Am Montag sind Brandenburgs Integrationsbeauftragte Doris Lemmermeier, Bürgermeister Michael Schwuchow (SPD) und sein Sprecher Wolfgang Huth die ersten, die sich auf Spurensuche begeben. Lemmermeier, die im Rollstuhl sitzt, bewältigt die Strecke mit ihrem Handbike, was bei einigen Steigungen sehr anstrengend für sie ist.

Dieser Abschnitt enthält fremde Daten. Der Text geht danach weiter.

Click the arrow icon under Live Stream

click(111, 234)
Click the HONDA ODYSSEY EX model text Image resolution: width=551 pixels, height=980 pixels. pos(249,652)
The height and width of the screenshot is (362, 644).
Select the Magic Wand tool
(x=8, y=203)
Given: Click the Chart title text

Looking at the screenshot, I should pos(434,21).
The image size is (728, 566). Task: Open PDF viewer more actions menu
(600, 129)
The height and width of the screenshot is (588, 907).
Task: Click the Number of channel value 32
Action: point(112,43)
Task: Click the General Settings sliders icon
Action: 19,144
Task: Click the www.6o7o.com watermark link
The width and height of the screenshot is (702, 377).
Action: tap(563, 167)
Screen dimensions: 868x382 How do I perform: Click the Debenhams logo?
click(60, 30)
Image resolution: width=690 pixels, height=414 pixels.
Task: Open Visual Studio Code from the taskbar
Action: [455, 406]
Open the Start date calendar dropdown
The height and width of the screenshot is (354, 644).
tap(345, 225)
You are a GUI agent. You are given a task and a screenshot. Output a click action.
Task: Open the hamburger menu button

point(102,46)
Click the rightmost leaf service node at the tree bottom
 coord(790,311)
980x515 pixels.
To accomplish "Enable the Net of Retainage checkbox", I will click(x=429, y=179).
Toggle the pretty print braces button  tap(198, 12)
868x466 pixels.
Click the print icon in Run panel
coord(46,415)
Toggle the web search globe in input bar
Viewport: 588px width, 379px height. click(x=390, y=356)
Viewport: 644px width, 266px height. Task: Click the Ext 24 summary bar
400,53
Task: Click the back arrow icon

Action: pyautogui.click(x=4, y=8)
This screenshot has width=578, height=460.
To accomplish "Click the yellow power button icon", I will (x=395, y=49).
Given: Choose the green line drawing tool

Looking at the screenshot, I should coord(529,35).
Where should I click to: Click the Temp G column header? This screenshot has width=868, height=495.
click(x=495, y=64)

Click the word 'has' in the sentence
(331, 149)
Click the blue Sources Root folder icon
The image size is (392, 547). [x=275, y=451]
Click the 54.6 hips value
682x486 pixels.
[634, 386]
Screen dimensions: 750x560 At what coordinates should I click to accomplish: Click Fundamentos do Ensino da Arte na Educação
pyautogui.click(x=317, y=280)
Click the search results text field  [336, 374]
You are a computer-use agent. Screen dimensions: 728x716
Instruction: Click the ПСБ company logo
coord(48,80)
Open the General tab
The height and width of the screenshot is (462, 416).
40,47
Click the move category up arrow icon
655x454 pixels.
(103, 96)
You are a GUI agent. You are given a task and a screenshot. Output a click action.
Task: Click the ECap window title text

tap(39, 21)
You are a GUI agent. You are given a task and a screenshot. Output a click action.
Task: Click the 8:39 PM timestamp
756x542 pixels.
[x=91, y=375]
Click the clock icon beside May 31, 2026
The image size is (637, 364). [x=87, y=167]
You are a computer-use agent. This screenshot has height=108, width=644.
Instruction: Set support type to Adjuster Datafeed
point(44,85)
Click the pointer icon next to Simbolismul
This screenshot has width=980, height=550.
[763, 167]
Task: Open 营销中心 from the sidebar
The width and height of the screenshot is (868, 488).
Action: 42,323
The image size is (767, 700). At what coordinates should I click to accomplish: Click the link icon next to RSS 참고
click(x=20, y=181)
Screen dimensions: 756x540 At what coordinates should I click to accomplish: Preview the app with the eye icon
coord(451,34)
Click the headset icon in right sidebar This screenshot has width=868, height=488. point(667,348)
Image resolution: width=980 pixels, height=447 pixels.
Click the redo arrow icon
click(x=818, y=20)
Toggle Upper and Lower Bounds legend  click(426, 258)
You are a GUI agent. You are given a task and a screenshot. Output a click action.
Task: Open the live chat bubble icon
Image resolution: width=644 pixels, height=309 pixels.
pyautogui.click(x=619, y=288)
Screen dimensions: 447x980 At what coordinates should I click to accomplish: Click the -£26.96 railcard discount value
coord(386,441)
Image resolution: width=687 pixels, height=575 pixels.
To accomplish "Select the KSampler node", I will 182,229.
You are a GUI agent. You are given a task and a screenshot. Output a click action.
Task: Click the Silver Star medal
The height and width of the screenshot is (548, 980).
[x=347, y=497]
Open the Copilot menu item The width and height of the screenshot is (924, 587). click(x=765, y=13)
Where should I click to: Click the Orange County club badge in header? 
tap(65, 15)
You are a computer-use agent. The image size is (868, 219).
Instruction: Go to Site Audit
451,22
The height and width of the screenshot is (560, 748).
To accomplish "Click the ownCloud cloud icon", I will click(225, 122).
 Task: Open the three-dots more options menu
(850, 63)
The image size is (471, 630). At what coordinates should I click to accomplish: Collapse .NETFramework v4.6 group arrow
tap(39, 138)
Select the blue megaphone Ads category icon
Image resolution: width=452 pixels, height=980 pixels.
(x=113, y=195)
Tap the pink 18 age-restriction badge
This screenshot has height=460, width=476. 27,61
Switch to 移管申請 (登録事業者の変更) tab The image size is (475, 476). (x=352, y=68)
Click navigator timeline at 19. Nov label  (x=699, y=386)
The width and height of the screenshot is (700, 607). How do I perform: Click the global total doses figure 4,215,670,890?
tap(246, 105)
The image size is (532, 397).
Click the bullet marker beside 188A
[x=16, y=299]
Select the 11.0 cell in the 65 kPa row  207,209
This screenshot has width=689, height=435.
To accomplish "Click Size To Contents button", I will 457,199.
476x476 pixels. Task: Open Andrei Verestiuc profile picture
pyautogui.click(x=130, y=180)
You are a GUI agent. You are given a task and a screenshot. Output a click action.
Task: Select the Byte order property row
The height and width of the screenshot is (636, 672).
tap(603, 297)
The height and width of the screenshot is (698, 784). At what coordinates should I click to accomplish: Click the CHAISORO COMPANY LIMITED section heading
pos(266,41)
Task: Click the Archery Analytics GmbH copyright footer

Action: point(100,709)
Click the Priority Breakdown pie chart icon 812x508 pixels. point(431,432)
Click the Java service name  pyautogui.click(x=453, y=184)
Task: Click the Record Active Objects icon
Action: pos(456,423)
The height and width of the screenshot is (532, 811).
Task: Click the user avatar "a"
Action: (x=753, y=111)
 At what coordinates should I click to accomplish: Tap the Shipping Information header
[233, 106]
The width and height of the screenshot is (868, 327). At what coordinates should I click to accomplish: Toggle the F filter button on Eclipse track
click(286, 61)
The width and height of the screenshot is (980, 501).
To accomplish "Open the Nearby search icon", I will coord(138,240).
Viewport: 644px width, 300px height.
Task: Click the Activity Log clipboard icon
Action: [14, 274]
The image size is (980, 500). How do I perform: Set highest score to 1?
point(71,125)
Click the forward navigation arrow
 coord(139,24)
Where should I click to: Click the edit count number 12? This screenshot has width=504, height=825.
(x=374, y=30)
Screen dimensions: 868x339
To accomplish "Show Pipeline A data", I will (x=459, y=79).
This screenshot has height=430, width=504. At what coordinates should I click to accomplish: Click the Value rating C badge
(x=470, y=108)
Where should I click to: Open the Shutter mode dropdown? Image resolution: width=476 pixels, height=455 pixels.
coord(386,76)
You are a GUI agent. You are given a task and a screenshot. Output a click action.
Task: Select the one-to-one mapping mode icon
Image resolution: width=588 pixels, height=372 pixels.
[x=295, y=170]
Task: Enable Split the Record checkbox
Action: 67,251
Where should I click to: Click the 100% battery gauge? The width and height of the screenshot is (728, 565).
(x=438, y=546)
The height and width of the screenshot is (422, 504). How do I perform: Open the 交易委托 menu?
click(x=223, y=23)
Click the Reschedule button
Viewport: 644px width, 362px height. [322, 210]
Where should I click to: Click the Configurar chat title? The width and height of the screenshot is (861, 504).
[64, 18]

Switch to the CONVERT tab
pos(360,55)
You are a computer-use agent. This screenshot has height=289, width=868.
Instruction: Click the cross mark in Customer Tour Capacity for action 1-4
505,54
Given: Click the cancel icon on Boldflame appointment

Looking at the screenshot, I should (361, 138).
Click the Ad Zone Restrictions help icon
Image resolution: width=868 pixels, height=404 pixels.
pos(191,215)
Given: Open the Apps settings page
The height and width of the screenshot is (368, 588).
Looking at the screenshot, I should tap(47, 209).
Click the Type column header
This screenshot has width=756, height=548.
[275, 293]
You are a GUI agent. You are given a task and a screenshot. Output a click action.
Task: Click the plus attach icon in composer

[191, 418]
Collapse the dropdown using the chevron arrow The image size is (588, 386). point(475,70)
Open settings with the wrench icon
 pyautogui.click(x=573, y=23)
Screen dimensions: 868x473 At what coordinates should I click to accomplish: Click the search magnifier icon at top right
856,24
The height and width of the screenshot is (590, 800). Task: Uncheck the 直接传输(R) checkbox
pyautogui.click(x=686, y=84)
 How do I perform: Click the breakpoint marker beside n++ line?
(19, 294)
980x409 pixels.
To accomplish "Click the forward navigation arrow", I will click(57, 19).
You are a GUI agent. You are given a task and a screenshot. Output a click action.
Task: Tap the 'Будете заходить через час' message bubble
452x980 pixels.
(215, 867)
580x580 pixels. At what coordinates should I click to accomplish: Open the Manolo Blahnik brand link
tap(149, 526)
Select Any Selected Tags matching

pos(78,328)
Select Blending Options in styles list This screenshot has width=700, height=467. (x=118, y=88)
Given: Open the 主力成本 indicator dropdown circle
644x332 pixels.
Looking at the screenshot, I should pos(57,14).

Das trübt aber nicht ihre Freude über die Idee dieser Schnitzeljagd, die sie »super« findet. »Das Attentat auf Noël Martin und sein Schicksal sind für mich eine tief empfundene Verpflichtung, mich für Vielfalt und gegen Rassismus im Land Brandenburg einzusetzen«, erklärt Lemmermeier. Sein Engagement für den Jugendaustausch als deutliches Zeichen gegen den Hass und die Art, wie er sein Leben nach dem Anschlag gemeistert habe, »können für uns alle Vorbild sein«.
Eine Station der Radtour ist der Bahnhof Mahlow, an dem in den 1990er Jahren nicht nur Martin beleidigt und bedroht wurde. Heute sieht alles friedlich aus. Ist dieser Ort noch ein Angstraum? Der Bürgermeister meint: »Nein.« Die Integrationsbeauftragte überlegt: »Vielleicht für Schwarze?«
In das Blumenrondell auf dem Bahnhofsvorplatz sind Schilder gesteckt, die an Todesopfer rechter Gewalt in Brandenburg erinnern. Es ist ein Opfer aus Blankenfelde-Mahlow dabei: Dieter Manzke, ein 61-Jähriger ohne festen Wohnsitz, der in einer Gartenlaube im Ortsteil Dahlewitz untergekommen war und dort am 9. August 2001 von fünf jungen Männern erschlagen wurde. Die Schilder sind ein Ausschnitt aus einer Wanderausstellung des Vereins Opferperspektive, die während der Aktionswoche im Vereinshaus Mahlow gezeigt wird.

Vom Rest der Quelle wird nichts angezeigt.